A mom came in my room today and, when I started by asking, "What do you want to make sure we talk about today?" answered, "I want to talk about how much my son loves school."

"Really?" I answered dubiously. Is she talking about her other son? I wondered. Who could love coming to this classroom full of competing, overwhelming needs and a mean, cranky teacher?

Out loud, I said, "That is good to hear, because this has been a really challenging year for me, and I can't tell if the class feels good to the kids or not."

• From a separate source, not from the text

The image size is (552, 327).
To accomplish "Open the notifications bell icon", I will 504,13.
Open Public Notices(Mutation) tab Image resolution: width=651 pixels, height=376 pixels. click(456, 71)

This time it was her turn to say, "Really?! He loves it here! He is so excited about what he's learning. He's thinking about conflict resolution, and how to solve problems. He knows more about Boston than I do. He's excited about this comic book he's writing, and the chapter book he's reading-- oh, and he loves insects!"

It was such a relief to hear. Apparently he doesn't go home and complain about his insane teacher. Apparently he doesn't go home and mention that they didn't learn all day because Ms. Swamp was bossing everyone around and no one was working. Apparently he doesn't think his class is dysfunctional. No, he loves it there.

"I know you say you're having a hard year," she said to me. "But it never looks like it when I come in here. You seem so calm. Everyone seems to be working and having fun."

But I go home and my back is all knotted up with tension, I want to tell her.

But I don't. I beam.

So many days, I work so hard, and feel like there's still so much work to do. Kids whine at me, or scowl, and forget to tell me which parts of the day they liked. I forget to tell them when they said something brilliant, or how in the middle of the night I woke up and thought of something they did and it made me smile. We all forget to appreciate each other in the toughness of the moment, in the struggle to co-exist.

Anyway, take that, Harvard. Awards for teaching -- pshaw. Today I got my reward.